Da quando cantava The last request, il ragazzo Paolo Nutini mi era entrato nelle orecchie e,  passando per nervi acustici, solleticando i neuroni, attraversando le arterie con salti pari a quelli ischemici,  mi era arrivato dritto al cuore. Mai una delusione, sempre belli i suoi brani; lo scozzese Nutini è quello che si dice “un bravo cantautore”. Ha posto nel mio iPod con tutti e tre gli album: These Streets, Sunny Side Up e Caustic Love, da poco pubblicato. Ed io non mi stanco di ascoltarlo.

Ecco il sabato, e sabato ecco il mercato. E finalmente c’era il sole e il cielo non era grigio ma azzurro, azzurro azzurro. Mi sono messa comoda, con un pantajazz, una maglietta, le scarpe da ginnastica,  la felpa del Salone del Libro (giusto per ricordare a tutti che giovedì 8 aprirà i battenti) e, cuffie nelle orecchie, sono uscita. Lui, Paolo Nutini, cantava in modalità random, e… Coming up easy….Sunday morning, got the hazy, hazy janes, I turn to you and inhale where you lay.
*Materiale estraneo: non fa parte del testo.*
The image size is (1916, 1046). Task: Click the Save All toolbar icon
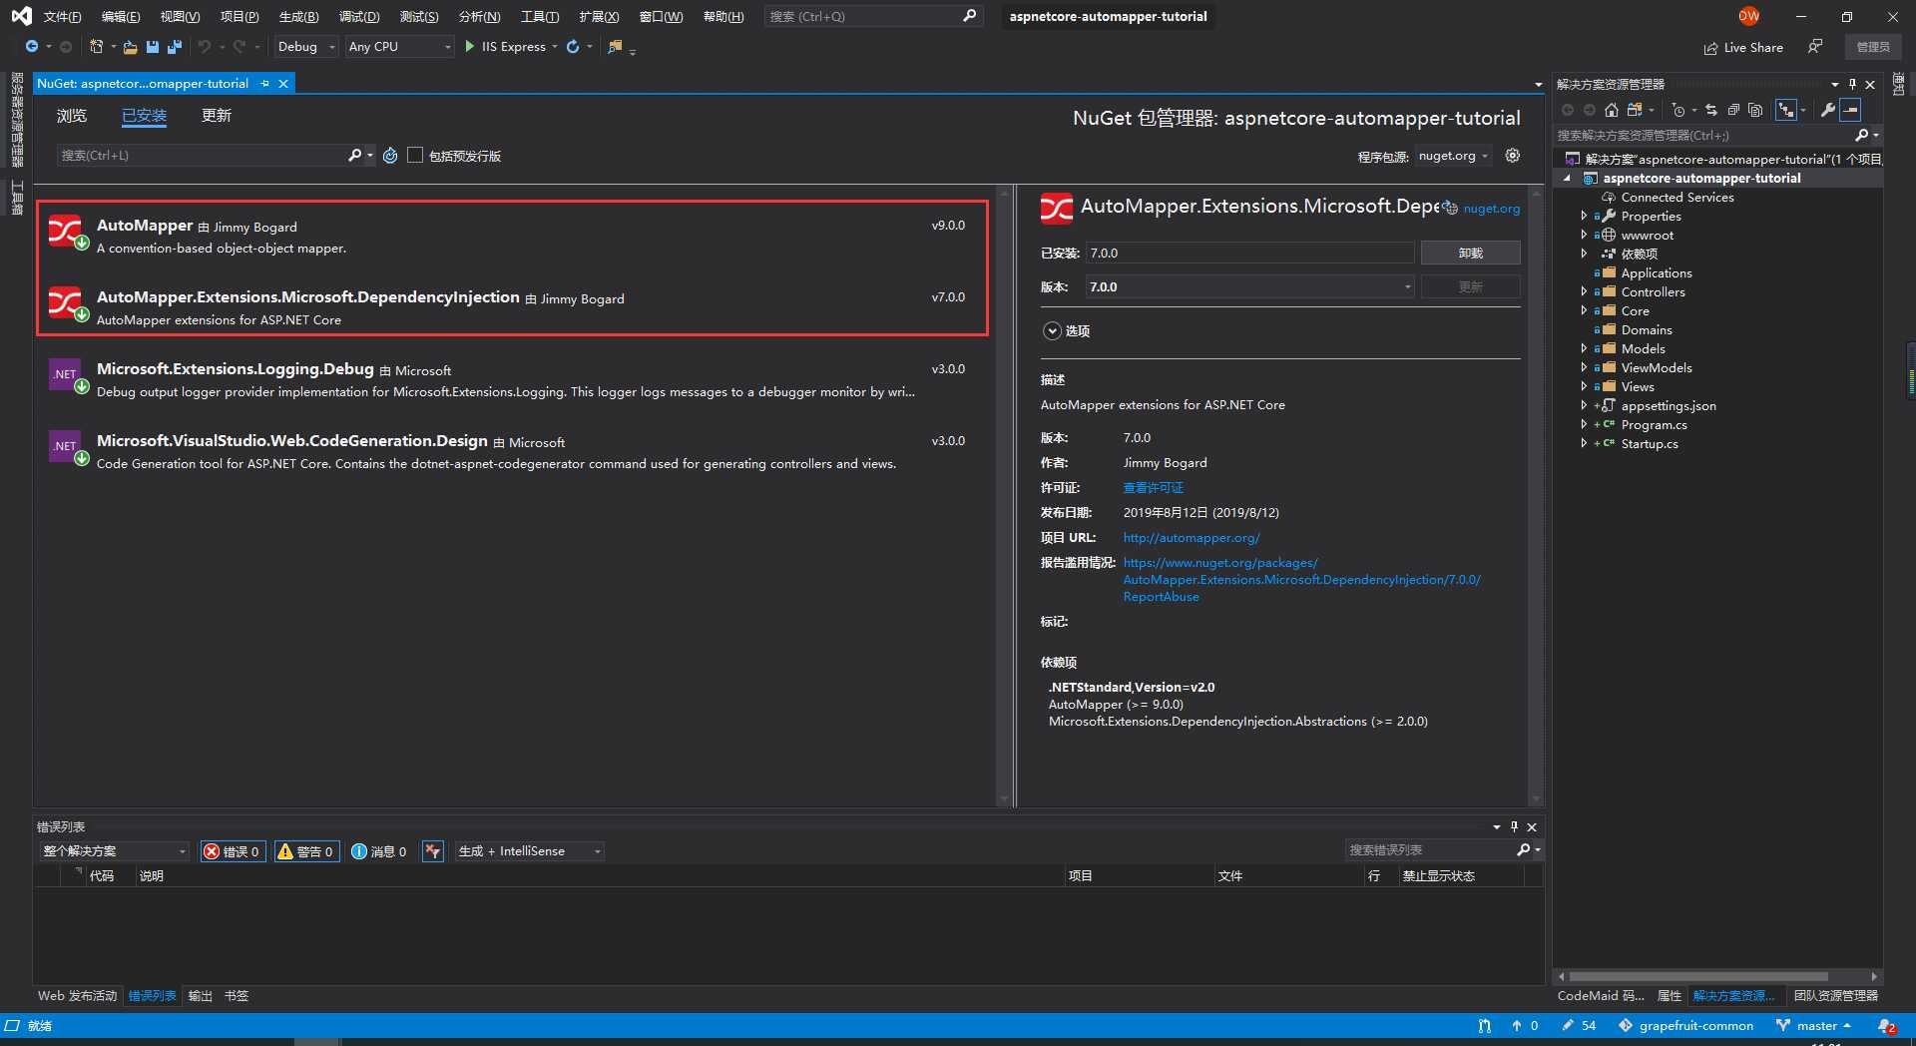pos(175,47)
Took a wander trough the garden, to await the long, long day, and then roll for a while on a violet flowerbed… Cammino a passo ritmato, faccio slalom tra le persone che si affollano davanti alle bancarelle e subito fiuto una novità. Le persone che mi passano accanto hanno qualcosa di nuovo, di fresco, sono come rinate: non hanno odore stantìo o di eccesso di produzione liquidi da ghiandole sudoripare. Oggi sembrano appena uscite dalla vasca da bagno colma di oli essenziali, pro-fu-ma-no! E sorridono. Sarà questo caldo raggio di sole che fa ricordare che sì, può piovere, ma siamo sempre in primavera inoltrata e, dopo la pioggia, il sole c’è e scalda tutto, anche la voglia di profumare.

“Buongiorno, Mara! Dove te ne vai?”

“Buongiorno, Dino!” stoppo Nutini  “Tutto bene?”  (A Torino non chiedi Come stai?) “Fammi un po’ vedere cos’hai di invitante stamattina.”
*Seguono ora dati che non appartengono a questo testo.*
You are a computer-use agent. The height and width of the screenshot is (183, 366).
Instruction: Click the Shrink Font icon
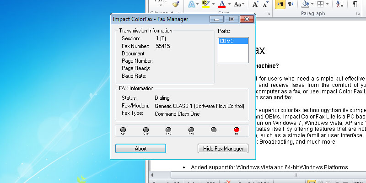coord(266,4)
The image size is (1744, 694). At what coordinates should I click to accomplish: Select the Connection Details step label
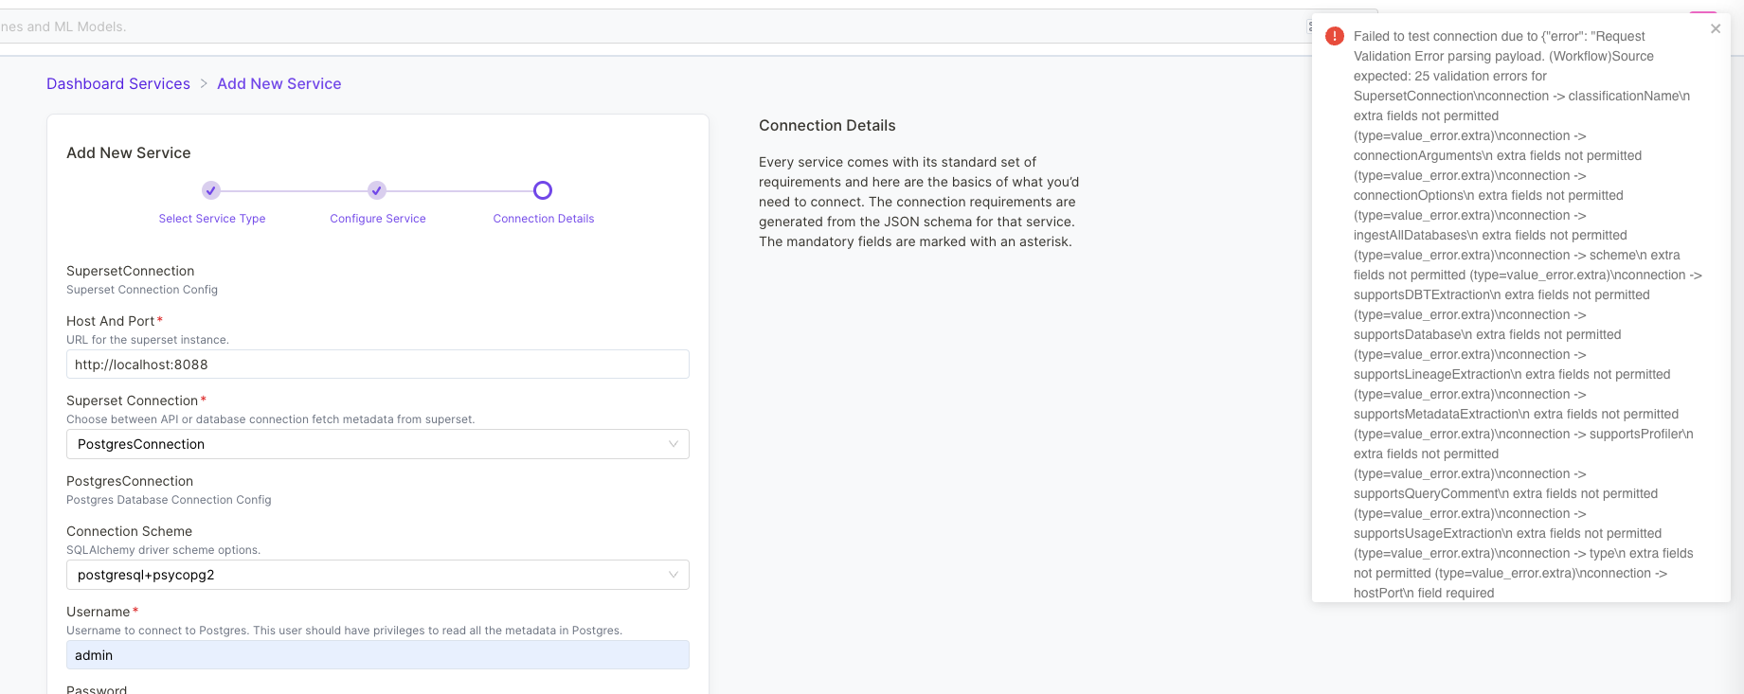544,219
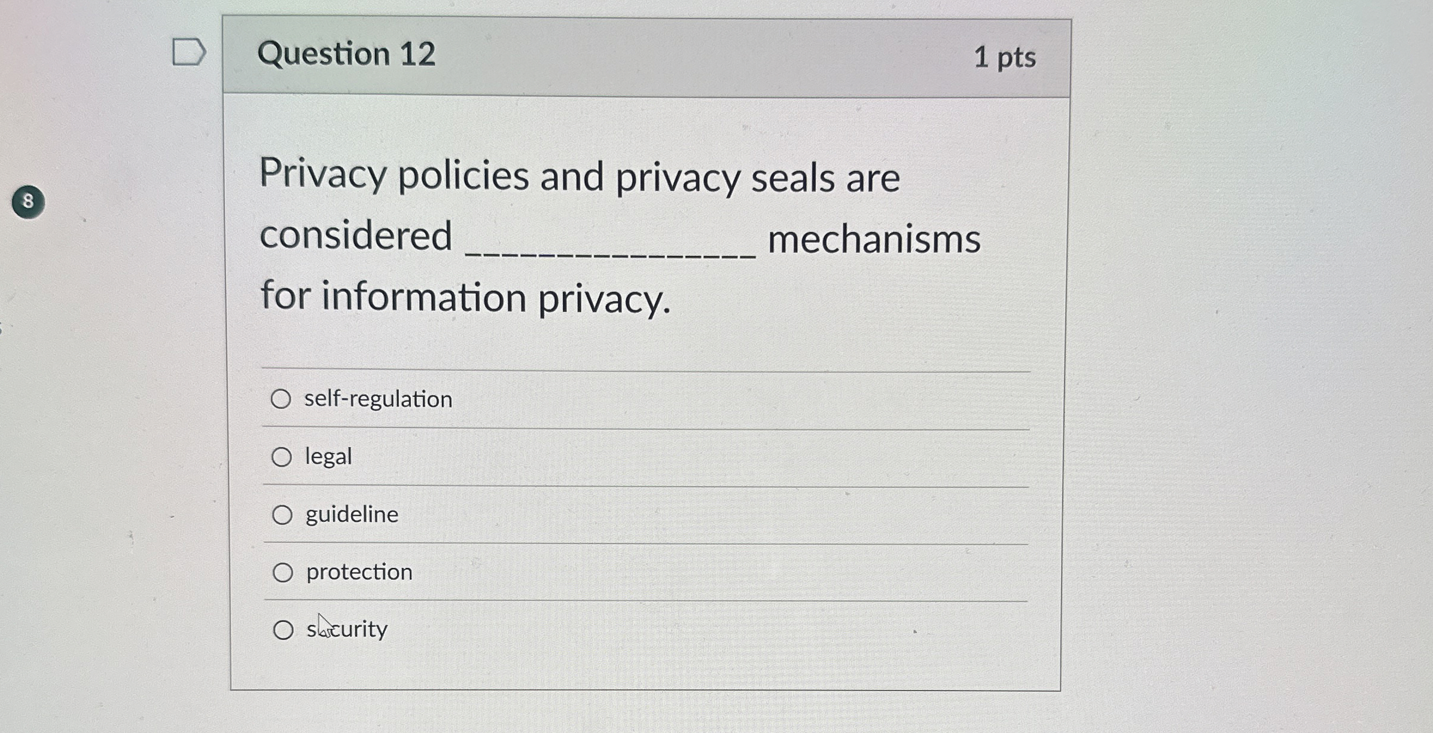Image resolution: width=1433 pixels, height=733 pixels.
Task: Select the legal answer option
Action: [283, 456]
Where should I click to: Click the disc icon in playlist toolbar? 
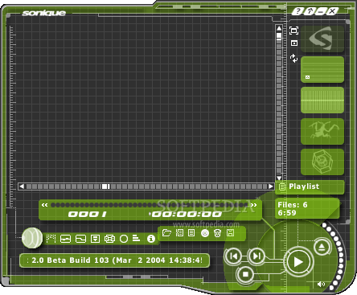click(205, 233)
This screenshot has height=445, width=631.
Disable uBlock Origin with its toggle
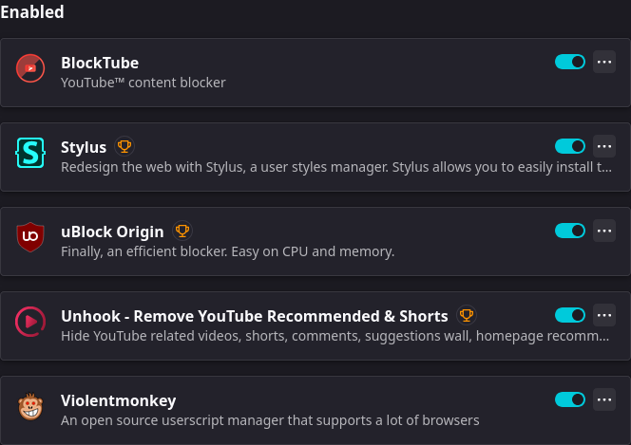(570, 231)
Infilo la testa sotto la tenda del banco e comincio ad osservare. Ho davanti a me una distesa di frutta: in primo piano cassette di mandarini di Sicilia, pere William da Cortina; subito dietro, a scala, vaschette di prugne del Cile, misti bosco lamponi mirtilli more, meloni dolcissimi dei Caraibi, kiwi Nuova Zelanda; ancora dietro, salendo, fragole di Matera, mele pink lady e “grenny smyt” (che sta per “greensmith”)  della Val di Non; e poi le noci di Grenoble, i limoni di Sorrento, ananas della Costa d’Avorio, uva Moscato. Un affresco di colori e di profumi che invadono occhi e narici, sfumati con mano da pittore tra i toni del giallo, del marrone, del verde,del rosso, tutta la scala cromatica c’è.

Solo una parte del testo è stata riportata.